:: The problem ::
The following data needs to be repeated exactly, with all images excluded.

________________________

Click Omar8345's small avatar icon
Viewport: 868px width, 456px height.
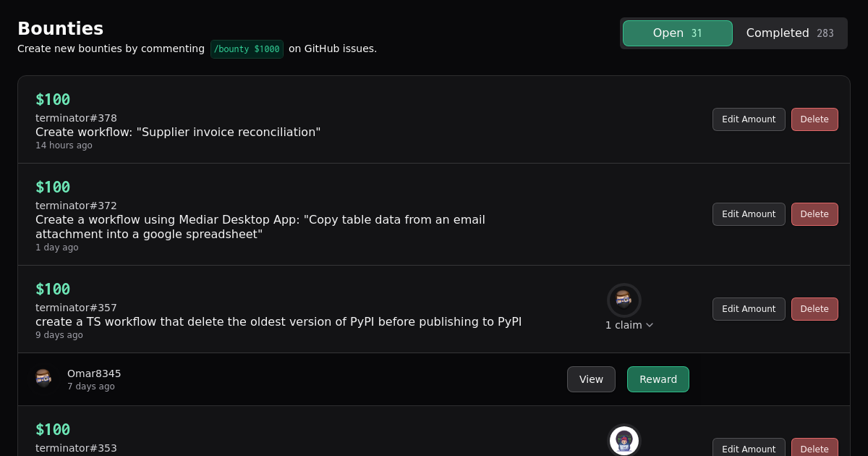(44, 379)
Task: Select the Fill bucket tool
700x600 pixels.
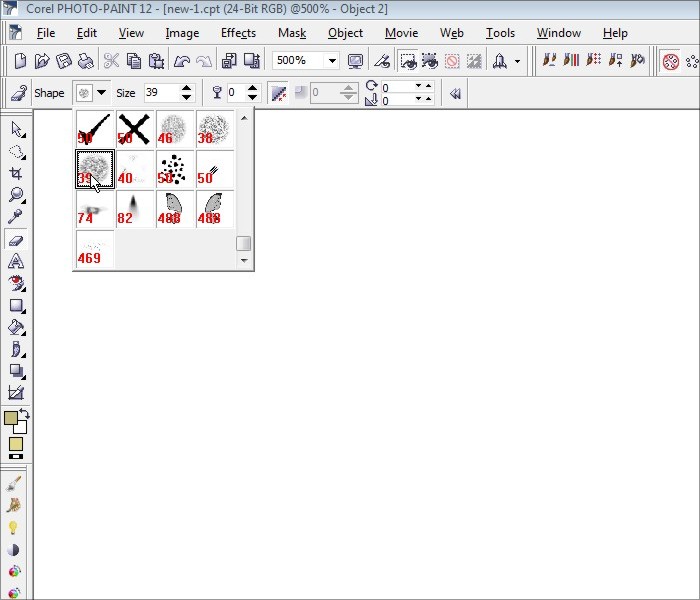Action: pyautogui.click(x=16, y=328)
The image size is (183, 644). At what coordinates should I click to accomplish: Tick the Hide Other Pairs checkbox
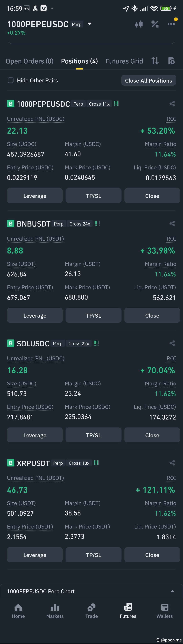[11, 80]
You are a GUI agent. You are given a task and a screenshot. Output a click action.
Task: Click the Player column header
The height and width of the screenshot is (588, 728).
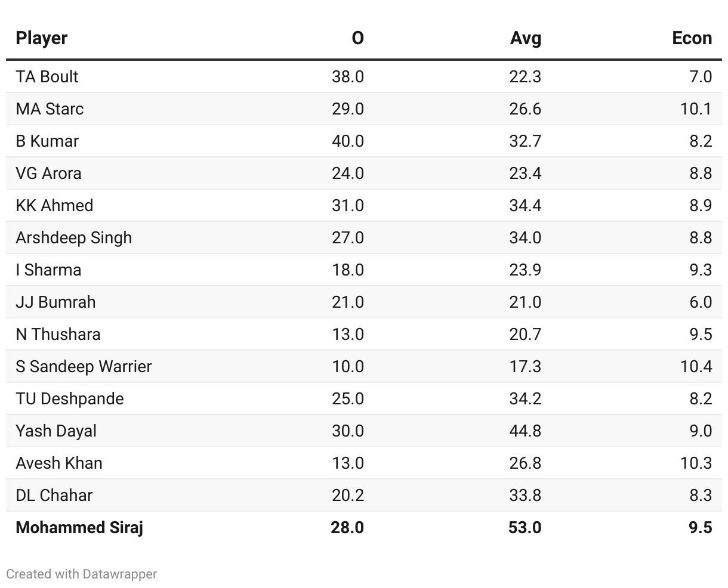tap(41, 38)
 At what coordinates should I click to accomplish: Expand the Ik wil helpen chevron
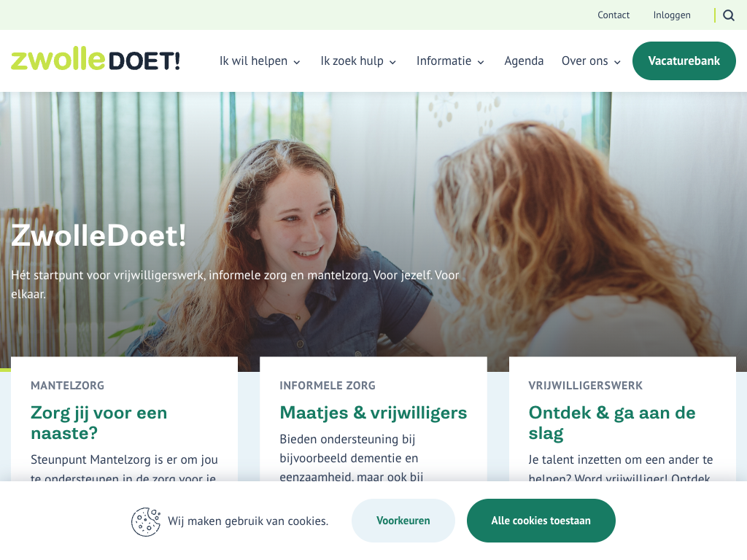point(297,62)
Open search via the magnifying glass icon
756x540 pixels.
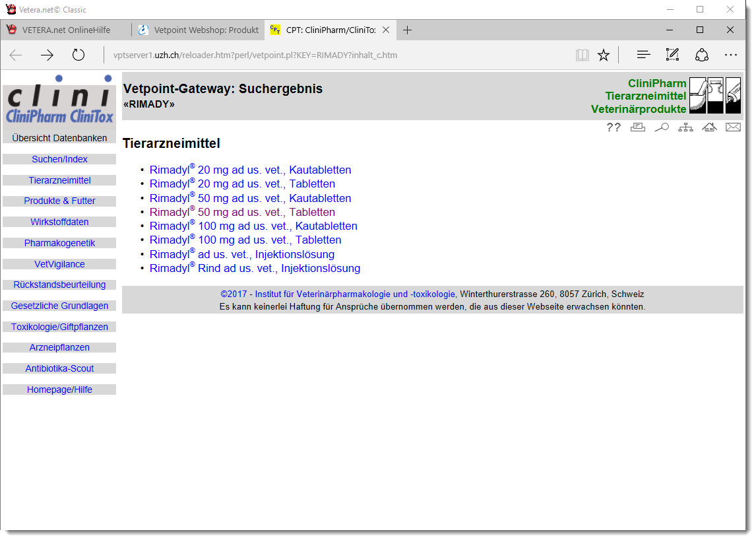pyautogui.click(x=661, y=127)
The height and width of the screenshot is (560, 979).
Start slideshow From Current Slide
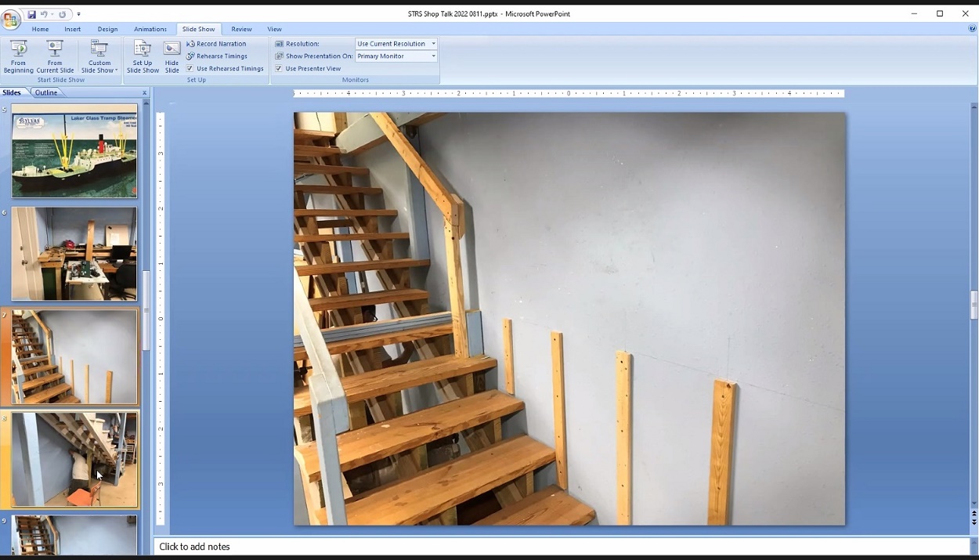tap(54, 55)
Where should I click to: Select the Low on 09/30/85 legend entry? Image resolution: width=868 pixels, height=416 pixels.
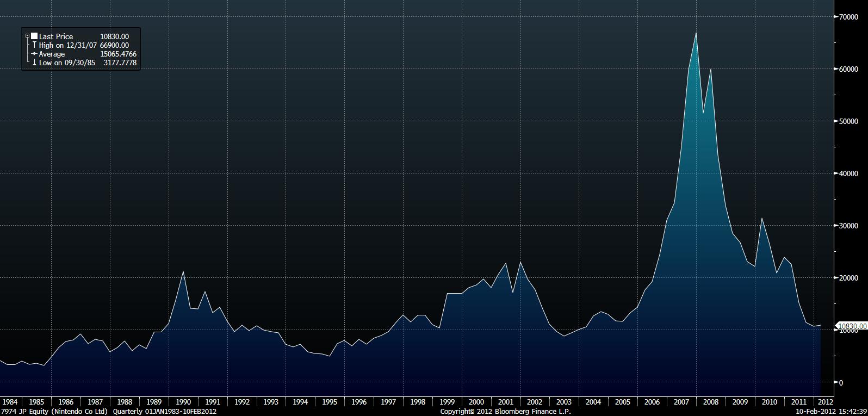tap(67, 63)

________________________

:: Finished exercise ::
Click Omar8345's small avatar icon
Viewport: 868px width, 456px height.
(44, 379)
Task: Select the Fill bucket tool
700x600 pixels.
Action: pyautogui.click(x=16, y=328)
The image size is (183, 644). At what coordinates should I click to accomplish: Tick the Hide Other Pairs checkbox
[11, 80]
You are a GUI agent. You are given a task and a screenshot. Output a click action.
Task: Click the Player column header
The height and width of the screenshot is (588, 728).
tap(41, 38)
 At what coordinates should I click to accomplish: Expand the Ik wil helpen chevron
point(297,62)
Open search via the magnifying glass icon
756x540 pixels.
pyautogui.click(x=661, y=127)
The height and width of the screenshot is (560, 979).
Start slideshow From Current Slide
tap(54, 55)
Where should I click to: Select the Low on 09/30/85 legend entry? Image resolution: width=868 pixels, height=416 pixels.
tap(67, 63)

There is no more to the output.